The problems with significance testing are pretty obvious. First of all, p-hacking causes publication bias - scientists have an incentive to keep mining the data until they get something with a p-value just under the level that people consider interesting. Also, significance testing doesn't usually specify alternative hypotheses very well - this means that rejection of a null hypothesis is usually over-interpreted as being evidence for the researcher's chosen alternative.
But the backlash against p-values and significance testing has been way overdone. Here are some reasons I think this is true.
1. Both of the aforementioned problems are easily correctable by the normal practices of science - by which I mean that if people are doing science right, these problems won't matter in the long run. Both p-hacking and improperly specified alternatives will cause false positives - people will think something is interesting when it's really not. The solution to false positives is replication. Natural sciences have been doing this for centuries. When an interesting result comes out, people 1) do the experiment again, 2) do other kinds of experiments to confirm the finding, and 3) try to apply the finding for a bunch of other stuff. If the finding was a false positive, it won't work. The person who got the false positive will take a hit to his or her reputation. Science will advance. My electrical engineer friends tell me that their field is full of false positives, and that they always get caught eventually when someone tries to apply them. That's how things are supposed to work.
2. Significance tests results shouldn't be used in a vacuum - to do good science, you should also look at effect sizes and goodness-of-fit. There is a culture out there - in econ, and probably in other fields, that thinks "if the finding is statistically significant, it's interesting." This is a bad way of thinking. Yes, it's true that most statistically insignificant findings are uninteresting, but the converse is not true. For something to be interesting, it should also have a big effect size. The definition of "big" will vary depending on the scientific question, of course. And in cases where you care about predictive power in addition to treatment effects, an interesting model should also do well on some kind of goodness-of-fit measure, like an information criterion or an adjusted R-squared or whatever - again, with "well" defined differently for different problems. Yes, there are people out there who only look at p-values when deciding whether a finding is interesting, but that just means they're using the tool of p-values wrong, not that p-values are a bad tool.

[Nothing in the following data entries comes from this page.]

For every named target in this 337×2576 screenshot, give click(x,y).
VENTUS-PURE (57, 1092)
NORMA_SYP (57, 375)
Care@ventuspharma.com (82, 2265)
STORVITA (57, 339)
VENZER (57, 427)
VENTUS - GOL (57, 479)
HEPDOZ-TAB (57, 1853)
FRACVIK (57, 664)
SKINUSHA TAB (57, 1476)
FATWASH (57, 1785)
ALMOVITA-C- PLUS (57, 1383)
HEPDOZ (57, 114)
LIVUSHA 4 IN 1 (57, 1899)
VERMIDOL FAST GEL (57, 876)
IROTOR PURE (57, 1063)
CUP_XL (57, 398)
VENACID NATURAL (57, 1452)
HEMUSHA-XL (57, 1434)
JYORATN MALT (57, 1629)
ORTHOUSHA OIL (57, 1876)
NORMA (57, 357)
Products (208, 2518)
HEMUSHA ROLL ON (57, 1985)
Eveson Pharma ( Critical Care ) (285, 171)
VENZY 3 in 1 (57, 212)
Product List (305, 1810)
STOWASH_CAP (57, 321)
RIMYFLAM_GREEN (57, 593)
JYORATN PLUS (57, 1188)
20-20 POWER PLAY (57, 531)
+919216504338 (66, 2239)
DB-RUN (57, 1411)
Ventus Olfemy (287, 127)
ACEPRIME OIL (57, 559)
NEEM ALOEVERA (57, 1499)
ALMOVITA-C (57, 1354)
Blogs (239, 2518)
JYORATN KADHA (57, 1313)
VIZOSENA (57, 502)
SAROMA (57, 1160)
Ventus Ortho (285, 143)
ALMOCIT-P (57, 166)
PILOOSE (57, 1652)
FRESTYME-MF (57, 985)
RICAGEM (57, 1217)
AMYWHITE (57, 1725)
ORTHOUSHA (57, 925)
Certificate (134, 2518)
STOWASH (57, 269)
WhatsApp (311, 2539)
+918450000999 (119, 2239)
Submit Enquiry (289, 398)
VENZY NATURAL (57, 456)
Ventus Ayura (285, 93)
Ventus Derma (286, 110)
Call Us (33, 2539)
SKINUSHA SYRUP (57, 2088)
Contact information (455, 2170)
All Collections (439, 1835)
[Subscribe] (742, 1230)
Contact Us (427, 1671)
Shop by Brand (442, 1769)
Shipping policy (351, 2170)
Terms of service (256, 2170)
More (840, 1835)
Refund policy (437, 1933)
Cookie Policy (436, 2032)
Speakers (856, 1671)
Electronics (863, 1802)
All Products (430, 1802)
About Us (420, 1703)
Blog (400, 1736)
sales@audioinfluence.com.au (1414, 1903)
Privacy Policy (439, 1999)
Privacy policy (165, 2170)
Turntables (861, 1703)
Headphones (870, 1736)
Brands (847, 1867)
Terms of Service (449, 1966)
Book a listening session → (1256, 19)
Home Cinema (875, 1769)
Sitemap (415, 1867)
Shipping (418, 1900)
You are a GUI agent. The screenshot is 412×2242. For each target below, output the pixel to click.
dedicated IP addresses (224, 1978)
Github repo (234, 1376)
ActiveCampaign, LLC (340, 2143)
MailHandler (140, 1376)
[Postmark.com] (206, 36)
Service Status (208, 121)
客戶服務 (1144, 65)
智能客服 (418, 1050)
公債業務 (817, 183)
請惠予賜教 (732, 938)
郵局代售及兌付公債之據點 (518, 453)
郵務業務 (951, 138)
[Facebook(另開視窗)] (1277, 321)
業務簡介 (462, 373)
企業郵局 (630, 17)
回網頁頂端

3. There is no one-size-fits-all tool for data analysis. Take any alternative to classical frequentist significance testing - for example, Bayesian techniques or machine learning approaches - and you'll find situations where it works well right out of the box, and situations where it has to be applied carefully in order to give useful results, and situations in which it doesn't work nearly as well as alternatives. Now, I don't have proof of this assertion, so it's just a conjecture. If any statisticians, data scientists, or econometricians want to challenge me on this - if any of y'all think there is some methodology that will always yield useful results whenever any research assistant presses a button to apply it to any given data set - please let me know. In the meantime, I will continue to believe that it's the culture of push-button statistical analysis that's the problem, not the thing that the button does when pushed.
Fortunately I see a few signs of a backlash-to-the-backlash against significance testing. In 2005 we had a famous paper that used simulations to show that "most published research findings [should be] false". Now, in 2015, we have a meta-analysis showing that the effect of p-hacking, though real, is probably quantitatively small. In addition, I see some signs on Twitter, blogs, etc. that people are starting to get tired of the constant denunciation of significance testing - it's more of a hipster trend than anything. Dissing p-values in 2015 is a little like dissing macroeconomics in 2011 - something that gives you a free pass to sound smart in certain circles (and as someone who did a lot of macro-dissing in 2011, I should know!). But like all hipster fads, I expect this one to fade.